The biggest issue Dallas needs to be concerned about now is the front seven, which everyone knew coming into the season would be a problem. At the end of the game, New York’s offense lineman manhandled the Cowboys defensive line, and as a result, Dallas blew through all of its timeouts. For the majority of the game, Eli Manning had a clean pocket, something I’m sure Rod Marinelli was not pleased with.

The offensive line is the best in the business: This should come as no surprise. The Cowboys returned three Pro Bowlers from last season, and have the highest paid center in the game in Travis Frederick. Couple that with youngster La’el Collins from LSU and veteran Doug Free, and you get a very happy Dak Prescott, who hardly ever hit the turf. The line was good opening holes in the running game and exceptional in pass protection. When healthy, this is the single best unit in the NFL.

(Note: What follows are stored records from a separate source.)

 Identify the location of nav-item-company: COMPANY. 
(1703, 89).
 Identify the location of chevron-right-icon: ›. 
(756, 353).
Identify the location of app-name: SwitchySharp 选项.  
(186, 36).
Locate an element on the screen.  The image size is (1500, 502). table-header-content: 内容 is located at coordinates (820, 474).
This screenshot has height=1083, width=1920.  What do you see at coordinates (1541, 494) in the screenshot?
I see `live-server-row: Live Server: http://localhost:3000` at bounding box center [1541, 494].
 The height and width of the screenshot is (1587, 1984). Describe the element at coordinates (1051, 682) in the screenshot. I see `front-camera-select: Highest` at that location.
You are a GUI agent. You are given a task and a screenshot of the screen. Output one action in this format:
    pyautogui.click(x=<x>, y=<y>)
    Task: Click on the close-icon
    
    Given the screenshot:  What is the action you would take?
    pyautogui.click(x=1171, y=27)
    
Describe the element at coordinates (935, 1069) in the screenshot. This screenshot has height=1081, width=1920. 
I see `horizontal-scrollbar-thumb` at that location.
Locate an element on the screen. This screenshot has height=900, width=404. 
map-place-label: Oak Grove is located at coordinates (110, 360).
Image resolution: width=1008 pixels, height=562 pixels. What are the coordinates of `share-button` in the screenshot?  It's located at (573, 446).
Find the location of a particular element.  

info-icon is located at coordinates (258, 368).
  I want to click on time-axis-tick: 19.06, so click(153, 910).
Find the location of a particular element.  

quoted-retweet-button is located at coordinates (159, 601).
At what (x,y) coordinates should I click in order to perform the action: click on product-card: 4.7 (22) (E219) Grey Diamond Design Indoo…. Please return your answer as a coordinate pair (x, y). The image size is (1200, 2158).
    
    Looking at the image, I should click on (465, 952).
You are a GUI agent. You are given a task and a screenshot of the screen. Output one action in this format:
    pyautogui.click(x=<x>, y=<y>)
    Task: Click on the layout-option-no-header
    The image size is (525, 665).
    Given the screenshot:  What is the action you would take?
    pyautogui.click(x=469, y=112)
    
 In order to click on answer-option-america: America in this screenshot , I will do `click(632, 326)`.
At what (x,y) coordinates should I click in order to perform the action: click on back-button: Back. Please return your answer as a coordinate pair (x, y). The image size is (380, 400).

Terrance Williams goofed: With 12 seconds remaining, Williams caught a pass near the sidelines, and instead of diving out of bounds, cut back inside to try and pick up more yards. With no timeouts, the clock ran out on the Cowboys, who couldn’t spike the ball.

If Williams had dove out of bounds where he caught it, Dan Bailey probably would have been looking at a 60 yard field goal, something that is achievable for him. A chance is better than no chance at all. Bailey is one of the best kickers in the NFL and was 4 for 4 in the game, converting two 50 plus yarders. If only, right?